From: oracle-l-bounce@xxxxxxxxxxxxx [mailto:oracle-l-bounce@xxxxxxxxxxxxx]
On Behalf Of Niall Litchfield
Sent: Tuesday, April 26, 2011 7:41 AM
To: eglewis71@xxxxxxxxx
Cc: ORACLE-L
Subject: Re: optimizer parameters

 

Historically (8i and earlier) those two parameters were made available to
alter the cost of execution plans to make index access 'cheaper'. They did
this, broadly, by reducing the cost calculations for certain index access
paths. Prior to 9i this was pretty much the only way to make the CBO
artificially favour indexed plans. Whether this was smart or not is
debateable, but it did become popular (largely because it and other system
wide tuning changes via parameter setting tended to appear on page 1 of
google searches at that time). The introduction of system statistics (which
can have similar effects but does it by increasing calculated costs thus
avoiding some of the rounding side effects of the earlier approach) and the
cpu costing model has arguably made the earlier approach obsolete, but once
an approach becomes popular it takes forever to die!  

On Tue, Apr 26, 2011 at 11:05 AM, ed lewis <eglewis71@xxxxxxxxx> wrote:

Hi Dave,
  Yes,    I can trace the query in both environments,
and compare the results.

  I also doubt that the vendor will push to get these parameters
implemented, knowing that they will be accountable.
In the meantime, I plan to go forward, and handle each
sql query on an individual basis.

══════════════════════════════

▶ [Exercises]:
A: Return the passage of the optimizer parameters email from "On Tue, Apr" to "will be accountable.", copied word for word.
B: In the optimizer parameters email, what does ed lewis plan to do in the meantime?
C: Write what comes next in the optimizer parameters email, starting after its last sentence.

▶ [Record set]:
══════════════════════════════

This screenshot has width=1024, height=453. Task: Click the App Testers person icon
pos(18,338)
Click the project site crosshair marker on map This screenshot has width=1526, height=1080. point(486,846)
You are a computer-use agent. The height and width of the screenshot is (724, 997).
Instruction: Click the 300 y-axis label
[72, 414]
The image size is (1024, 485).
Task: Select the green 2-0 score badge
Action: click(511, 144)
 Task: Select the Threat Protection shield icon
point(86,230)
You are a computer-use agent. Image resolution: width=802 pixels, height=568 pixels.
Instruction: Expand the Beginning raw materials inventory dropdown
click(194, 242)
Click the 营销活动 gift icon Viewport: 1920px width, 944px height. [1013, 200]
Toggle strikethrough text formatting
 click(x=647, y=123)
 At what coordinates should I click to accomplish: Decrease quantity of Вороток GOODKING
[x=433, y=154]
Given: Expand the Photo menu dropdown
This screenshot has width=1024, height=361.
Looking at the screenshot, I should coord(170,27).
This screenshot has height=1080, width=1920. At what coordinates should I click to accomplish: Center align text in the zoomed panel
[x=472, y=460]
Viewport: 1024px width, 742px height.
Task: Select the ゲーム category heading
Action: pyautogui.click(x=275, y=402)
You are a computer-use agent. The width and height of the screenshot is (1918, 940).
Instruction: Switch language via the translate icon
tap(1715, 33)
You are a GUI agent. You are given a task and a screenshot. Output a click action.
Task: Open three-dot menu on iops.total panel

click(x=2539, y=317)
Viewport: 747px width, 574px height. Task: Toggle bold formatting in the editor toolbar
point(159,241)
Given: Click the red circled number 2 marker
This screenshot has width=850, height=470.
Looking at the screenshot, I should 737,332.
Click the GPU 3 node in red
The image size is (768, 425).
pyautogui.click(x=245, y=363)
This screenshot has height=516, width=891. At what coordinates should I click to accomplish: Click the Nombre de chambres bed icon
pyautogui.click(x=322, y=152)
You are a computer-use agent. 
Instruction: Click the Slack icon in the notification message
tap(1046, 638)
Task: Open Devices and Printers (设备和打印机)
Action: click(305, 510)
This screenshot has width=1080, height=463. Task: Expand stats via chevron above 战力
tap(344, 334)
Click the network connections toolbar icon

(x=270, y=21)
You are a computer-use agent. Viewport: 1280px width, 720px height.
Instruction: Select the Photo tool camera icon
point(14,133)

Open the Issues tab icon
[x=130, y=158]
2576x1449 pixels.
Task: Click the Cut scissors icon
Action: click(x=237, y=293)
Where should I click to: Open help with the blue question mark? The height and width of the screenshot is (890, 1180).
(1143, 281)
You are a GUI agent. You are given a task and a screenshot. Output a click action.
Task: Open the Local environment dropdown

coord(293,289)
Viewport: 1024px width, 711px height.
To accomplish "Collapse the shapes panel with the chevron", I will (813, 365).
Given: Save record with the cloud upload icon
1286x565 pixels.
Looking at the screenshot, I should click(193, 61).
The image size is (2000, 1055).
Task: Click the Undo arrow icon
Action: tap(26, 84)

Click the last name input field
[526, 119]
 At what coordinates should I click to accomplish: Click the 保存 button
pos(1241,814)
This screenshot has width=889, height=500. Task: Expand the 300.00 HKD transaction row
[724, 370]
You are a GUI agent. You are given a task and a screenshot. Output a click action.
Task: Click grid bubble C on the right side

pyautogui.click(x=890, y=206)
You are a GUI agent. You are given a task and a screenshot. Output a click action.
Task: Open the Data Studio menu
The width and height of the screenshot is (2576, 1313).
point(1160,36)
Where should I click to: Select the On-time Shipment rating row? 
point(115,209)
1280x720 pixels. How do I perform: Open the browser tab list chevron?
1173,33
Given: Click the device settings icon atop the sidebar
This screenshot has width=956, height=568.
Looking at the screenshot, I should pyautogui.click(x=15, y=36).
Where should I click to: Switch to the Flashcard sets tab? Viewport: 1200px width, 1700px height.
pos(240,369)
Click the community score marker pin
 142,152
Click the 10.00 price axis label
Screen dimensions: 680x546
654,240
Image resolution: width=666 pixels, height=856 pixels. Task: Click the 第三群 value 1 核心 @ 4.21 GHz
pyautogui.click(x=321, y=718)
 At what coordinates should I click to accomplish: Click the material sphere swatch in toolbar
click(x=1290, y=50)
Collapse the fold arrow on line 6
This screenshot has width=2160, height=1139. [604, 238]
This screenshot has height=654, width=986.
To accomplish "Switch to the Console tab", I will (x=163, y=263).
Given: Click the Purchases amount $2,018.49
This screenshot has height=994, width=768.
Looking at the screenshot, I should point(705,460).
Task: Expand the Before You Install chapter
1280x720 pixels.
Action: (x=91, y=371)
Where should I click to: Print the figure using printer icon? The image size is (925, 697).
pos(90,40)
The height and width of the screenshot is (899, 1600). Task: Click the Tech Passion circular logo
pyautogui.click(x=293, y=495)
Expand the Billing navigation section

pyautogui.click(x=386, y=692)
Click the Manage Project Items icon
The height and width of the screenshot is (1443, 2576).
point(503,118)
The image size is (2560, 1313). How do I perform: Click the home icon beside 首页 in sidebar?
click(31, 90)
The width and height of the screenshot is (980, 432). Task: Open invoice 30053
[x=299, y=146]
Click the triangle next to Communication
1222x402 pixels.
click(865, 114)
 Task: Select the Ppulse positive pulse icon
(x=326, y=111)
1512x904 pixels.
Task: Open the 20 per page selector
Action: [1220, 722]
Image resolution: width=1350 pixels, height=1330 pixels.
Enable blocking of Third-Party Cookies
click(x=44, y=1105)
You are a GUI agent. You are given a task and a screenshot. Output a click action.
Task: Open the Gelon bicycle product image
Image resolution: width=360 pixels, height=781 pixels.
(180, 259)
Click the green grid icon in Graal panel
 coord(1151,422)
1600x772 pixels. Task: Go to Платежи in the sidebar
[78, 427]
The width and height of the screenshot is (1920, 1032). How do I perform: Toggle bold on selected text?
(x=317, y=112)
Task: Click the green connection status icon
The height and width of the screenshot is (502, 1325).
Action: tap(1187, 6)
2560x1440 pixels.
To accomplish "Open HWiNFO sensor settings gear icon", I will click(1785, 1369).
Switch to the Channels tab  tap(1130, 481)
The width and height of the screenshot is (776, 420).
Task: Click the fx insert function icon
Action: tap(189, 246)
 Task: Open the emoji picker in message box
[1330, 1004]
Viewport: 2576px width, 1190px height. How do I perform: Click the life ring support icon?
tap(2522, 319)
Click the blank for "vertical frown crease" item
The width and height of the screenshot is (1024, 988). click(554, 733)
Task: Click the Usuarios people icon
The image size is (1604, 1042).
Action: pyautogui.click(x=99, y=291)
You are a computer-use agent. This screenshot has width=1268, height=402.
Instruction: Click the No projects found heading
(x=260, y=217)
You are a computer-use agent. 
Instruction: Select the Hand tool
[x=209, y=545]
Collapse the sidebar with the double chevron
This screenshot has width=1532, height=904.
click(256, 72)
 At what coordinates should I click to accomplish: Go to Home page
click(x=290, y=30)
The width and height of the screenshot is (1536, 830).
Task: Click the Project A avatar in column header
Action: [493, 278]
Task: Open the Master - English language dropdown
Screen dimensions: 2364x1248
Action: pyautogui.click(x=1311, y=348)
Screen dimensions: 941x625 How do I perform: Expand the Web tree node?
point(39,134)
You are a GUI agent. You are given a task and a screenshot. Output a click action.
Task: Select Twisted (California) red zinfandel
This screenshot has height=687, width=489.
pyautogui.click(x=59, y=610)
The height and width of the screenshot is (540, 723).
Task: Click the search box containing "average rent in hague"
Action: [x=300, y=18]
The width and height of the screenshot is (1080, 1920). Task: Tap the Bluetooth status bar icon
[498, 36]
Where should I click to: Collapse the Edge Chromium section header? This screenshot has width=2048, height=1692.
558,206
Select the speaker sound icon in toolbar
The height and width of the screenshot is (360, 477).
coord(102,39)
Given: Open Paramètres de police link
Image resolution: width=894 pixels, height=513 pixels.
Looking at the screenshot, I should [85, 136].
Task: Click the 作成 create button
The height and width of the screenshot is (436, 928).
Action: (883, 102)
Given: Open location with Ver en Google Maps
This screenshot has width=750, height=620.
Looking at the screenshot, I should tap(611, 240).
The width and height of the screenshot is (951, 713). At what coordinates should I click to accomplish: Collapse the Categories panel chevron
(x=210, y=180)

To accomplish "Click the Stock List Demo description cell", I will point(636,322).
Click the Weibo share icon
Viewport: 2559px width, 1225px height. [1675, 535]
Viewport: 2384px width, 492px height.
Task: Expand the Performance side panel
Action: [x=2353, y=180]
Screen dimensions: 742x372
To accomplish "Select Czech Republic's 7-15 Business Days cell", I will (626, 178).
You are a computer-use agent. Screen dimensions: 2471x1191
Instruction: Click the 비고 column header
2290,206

══════════════════════════════

▶ [Answers in order]:
A:
On Tue, Apr 26, 2011 at 11:05 AM, ed lewis <eglewis71@xxxxxxxxx> wrote:

Hi Dave,
  Yes,    I can trace the query in both environments,
and compare the results.

  I also doubt that the vendor will push to get these parameters
implemented, knowing that they will be accountable.

B: He plans to go forward and handle each SQL query on an individual basis.

C:
     I'm still curious though, if anyone has modified, and implemented
these parameters. If you were installing  a new application, would modifying
these parameters be a general practice, even if it was
not a vendor recommendation ?

  thanks
      ed

  ----- Original Message ----- From: "David Mann" <dmann99@xxxxxxxxx>
To: <oracle-l@xxxxxxxxxxxxx>
Sent: Monday, April 25, 2011 11:06 AM
Subject: Re: optimizer parameters





>Stephane,

  Thanks for you input.

  I did change these parameters on the session level,
but it did not change the original plan for this
particular query. So even making these changes,
does not guarantee the desired or expected results.
As been mentioned, the focus should be on the
actual query.

  Also, this particular query takes 14 seconds on prod,
but 6 seconds in dev. They both generate the same plan.
The environments also differ in data volume and user
activity. The vendor is questioning why the times are
not comparable.


So the plans are the same - I would let the vendor know what you found
- especially that their recommendation did not solve the issue. I
avoid "Big Knob" tuning on established systems as well. Unless the
client has a way to test the system and determine if any performance
got worse because of the changes.

In the meantime anything stopping you from tracing execution (with
WAIT info captured) on Dev and Prod to see differences in what the
query is spending its time on?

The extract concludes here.